> [Your task]: Print, word for word, only the lines from the one with "Click edit icon for route 4135" down to the last line of the listing below; no pictures.

> [Listed records]:

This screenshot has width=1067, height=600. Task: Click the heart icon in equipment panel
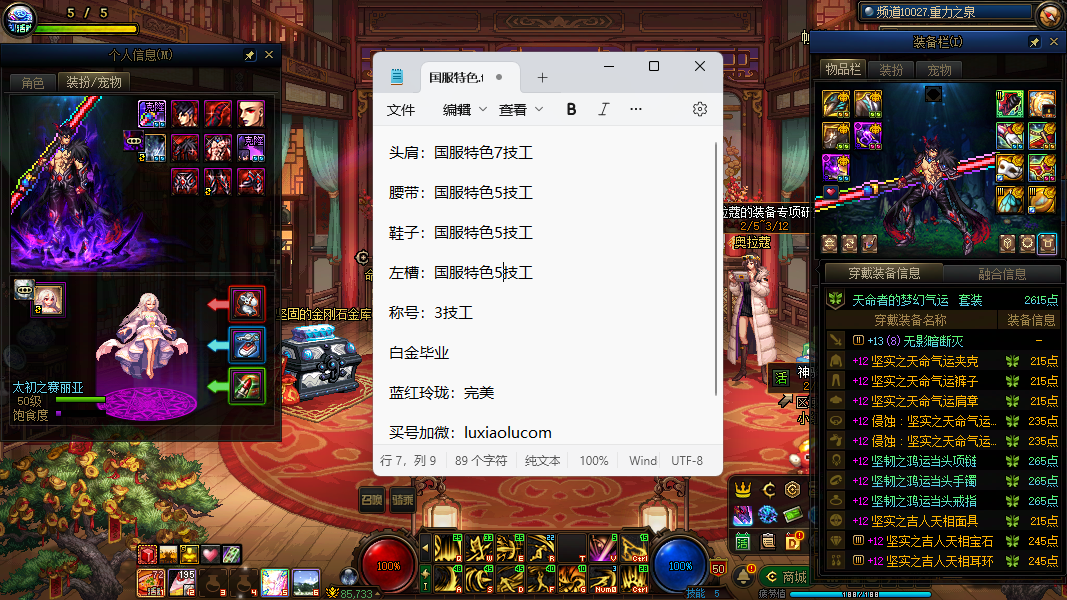click(x=830, y=191)

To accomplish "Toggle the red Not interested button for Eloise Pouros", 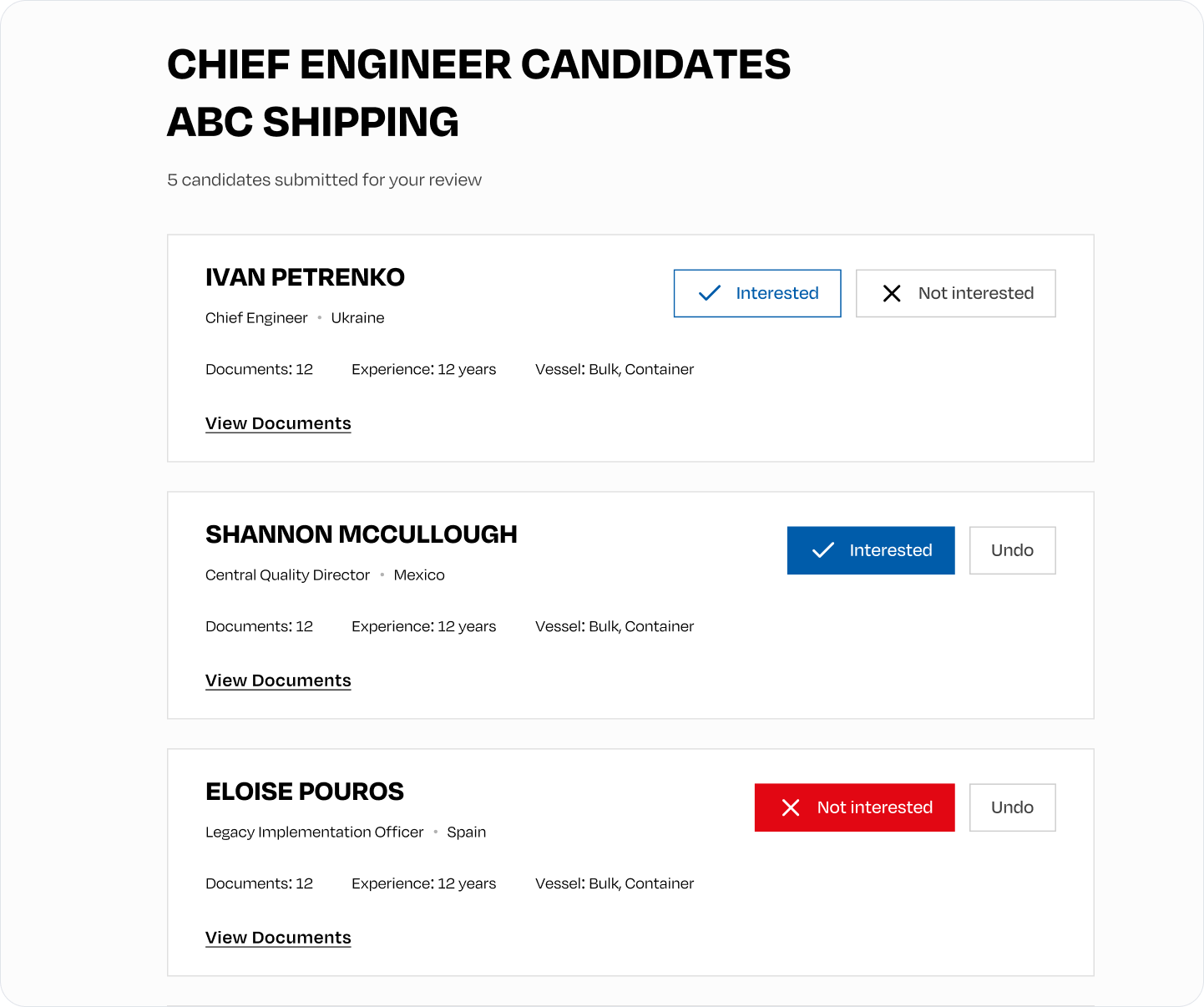I will (855, 807).
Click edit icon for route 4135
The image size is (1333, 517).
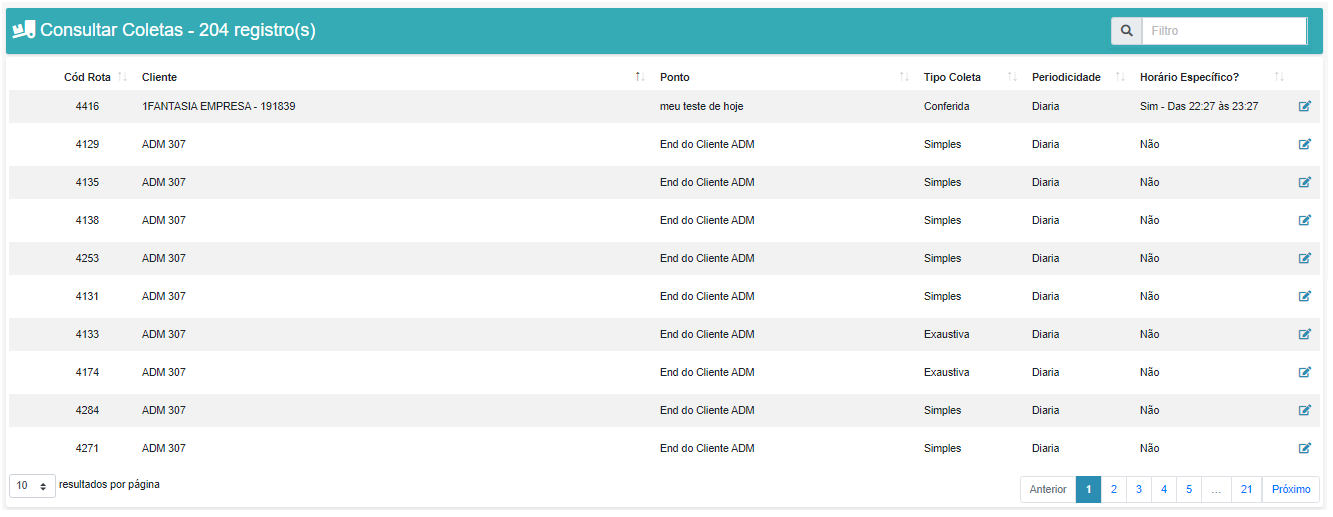tap(1304, 182)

> [Response]:
Click edit icon for route 4135
The image size is (1333, 517).
tap(1304, 182)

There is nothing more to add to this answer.